▸ Task prompt
Skip all pictures; return exactly the lines from the one containing "The image size is (960, 720)." through the end of the data.

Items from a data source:

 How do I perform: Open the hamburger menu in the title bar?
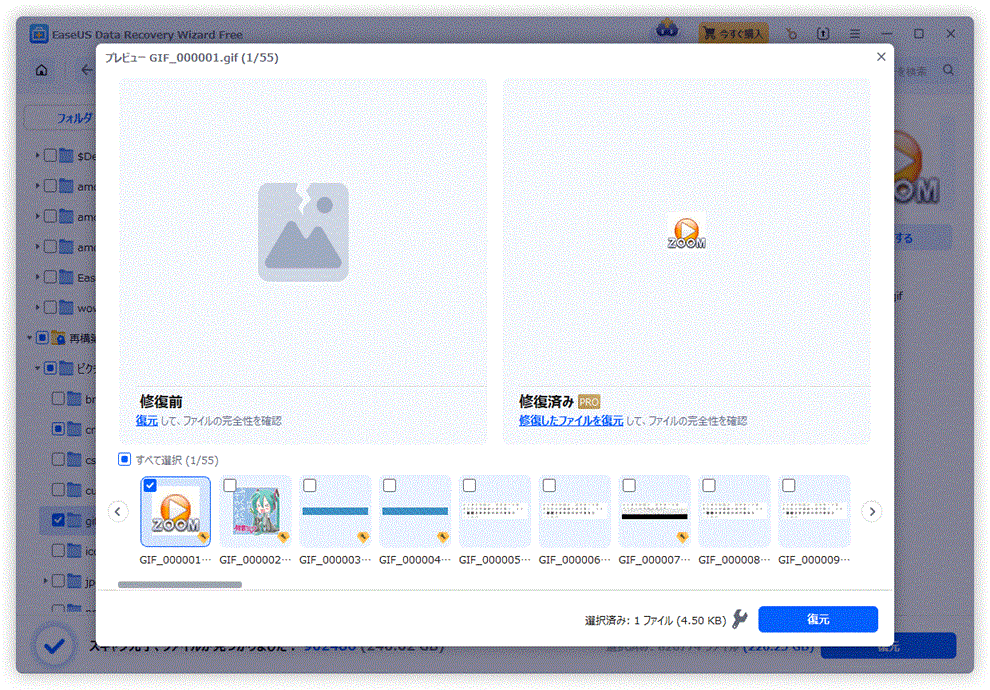[x=854, y=33]
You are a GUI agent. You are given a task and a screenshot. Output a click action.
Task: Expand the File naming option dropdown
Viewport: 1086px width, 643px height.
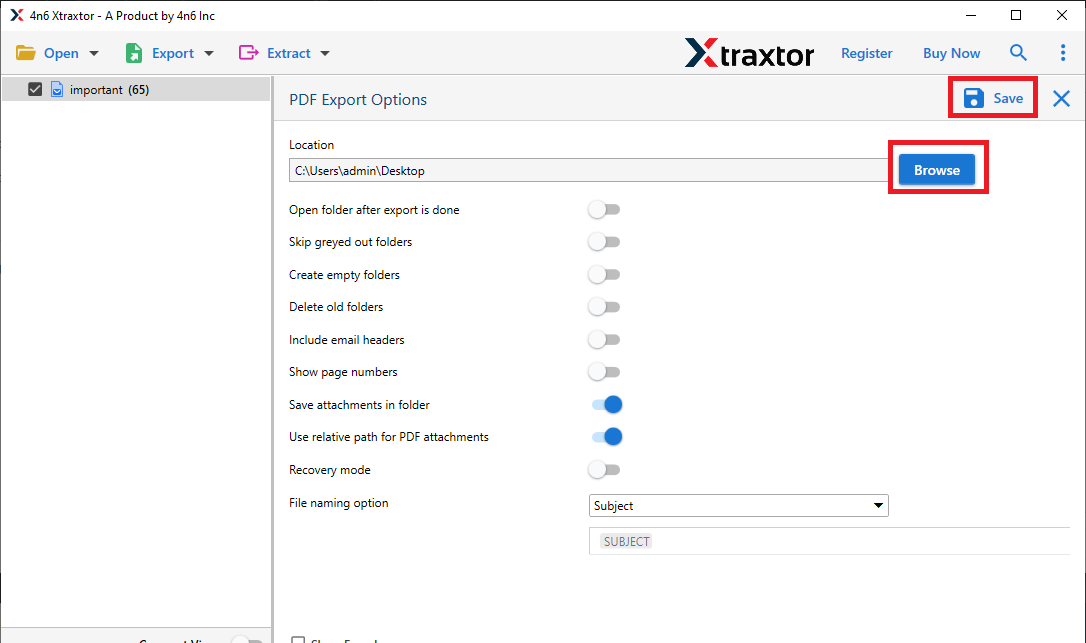pyautogui.click(x=738, y=505)
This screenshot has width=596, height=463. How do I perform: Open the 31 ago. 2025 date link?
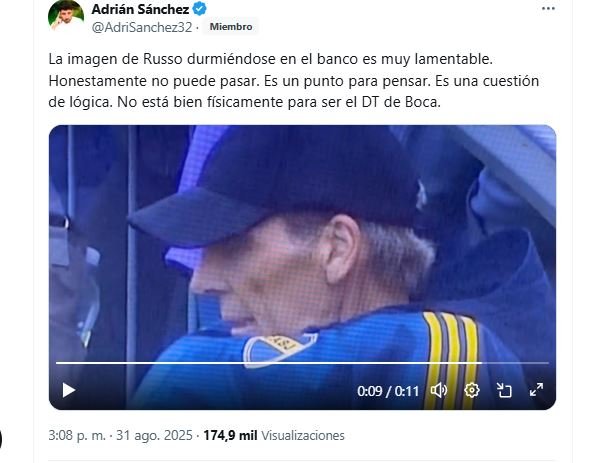click(x=154, y=435)
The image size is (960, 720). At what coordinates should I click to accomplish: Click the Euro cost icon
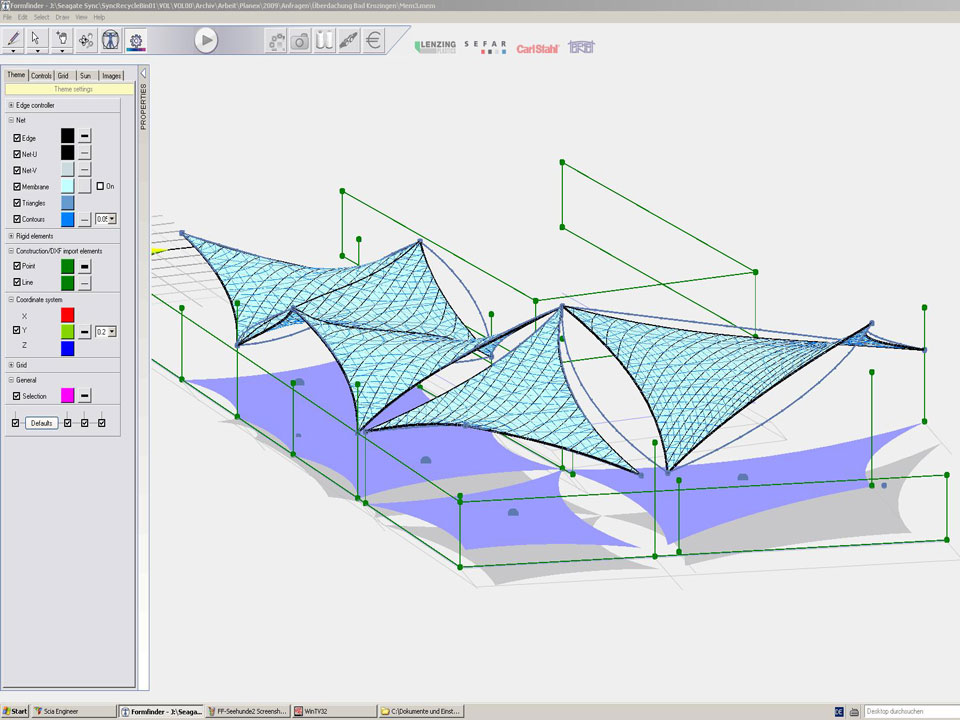373,41
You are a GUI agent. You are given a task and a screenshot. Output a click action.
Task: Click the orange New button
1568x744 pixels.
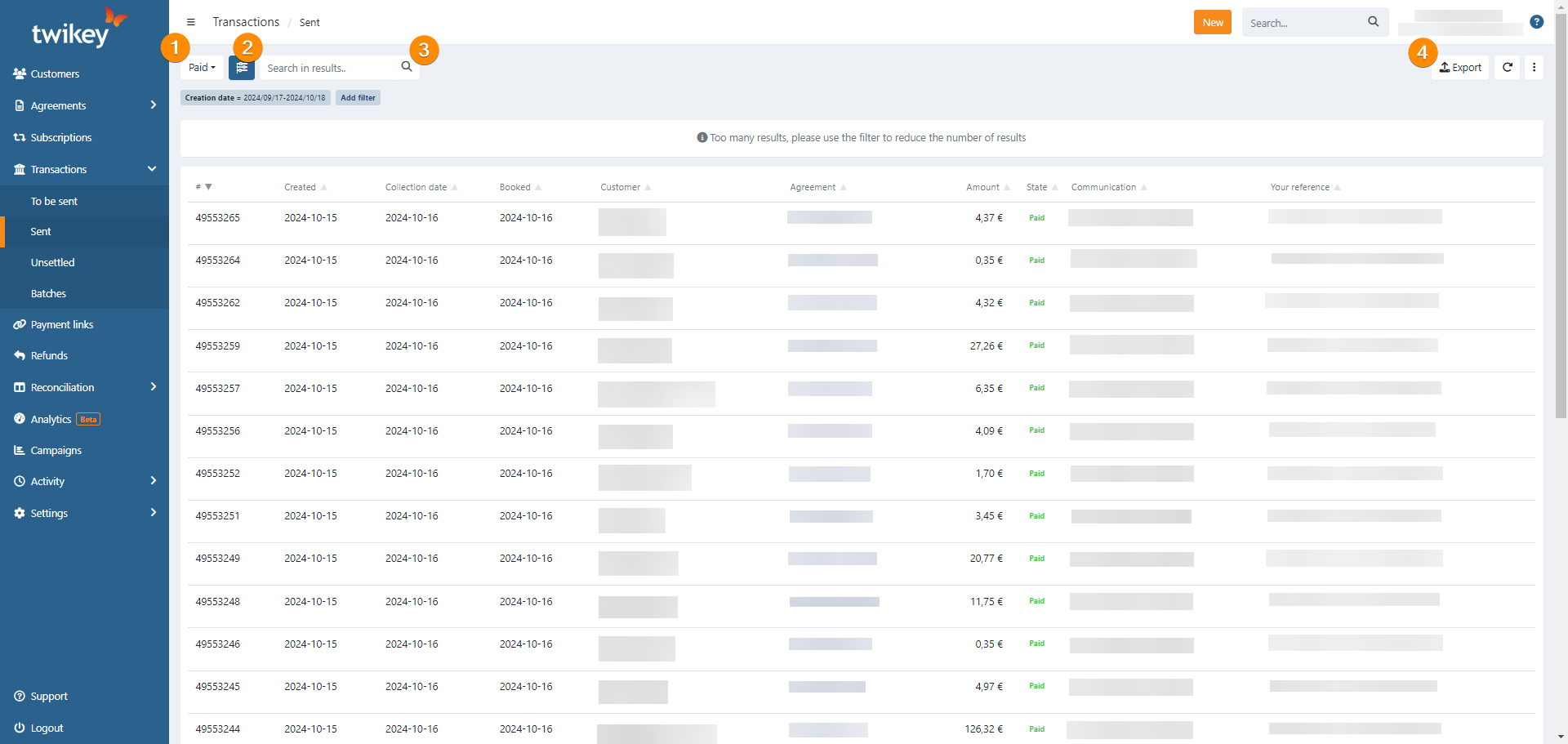tap(1213, 22)
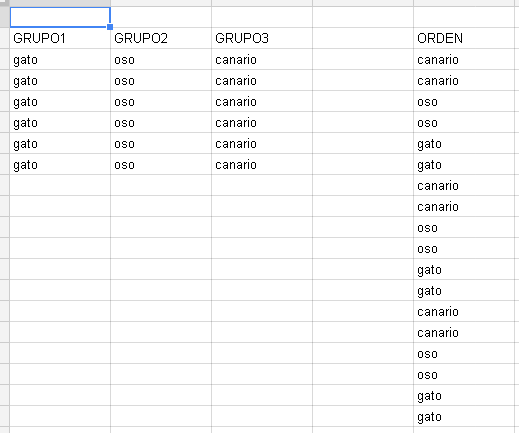Select the GRUPO3 header cell
The image size is (519, 433).
pos(262,38)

▸ Answer to this task
The image size is (960, 720). At what coordinates should I click to accomplish: Click the Euro cost icon
373,41
You are a GUI agent. You are given a task and a screenshot. Output a click action.
Task: Click the orange New button
1568x744 pixels.
tap(1213, 22)
Select the GRUPO3 header cell
The image size is (519, 433).
pos(262,38)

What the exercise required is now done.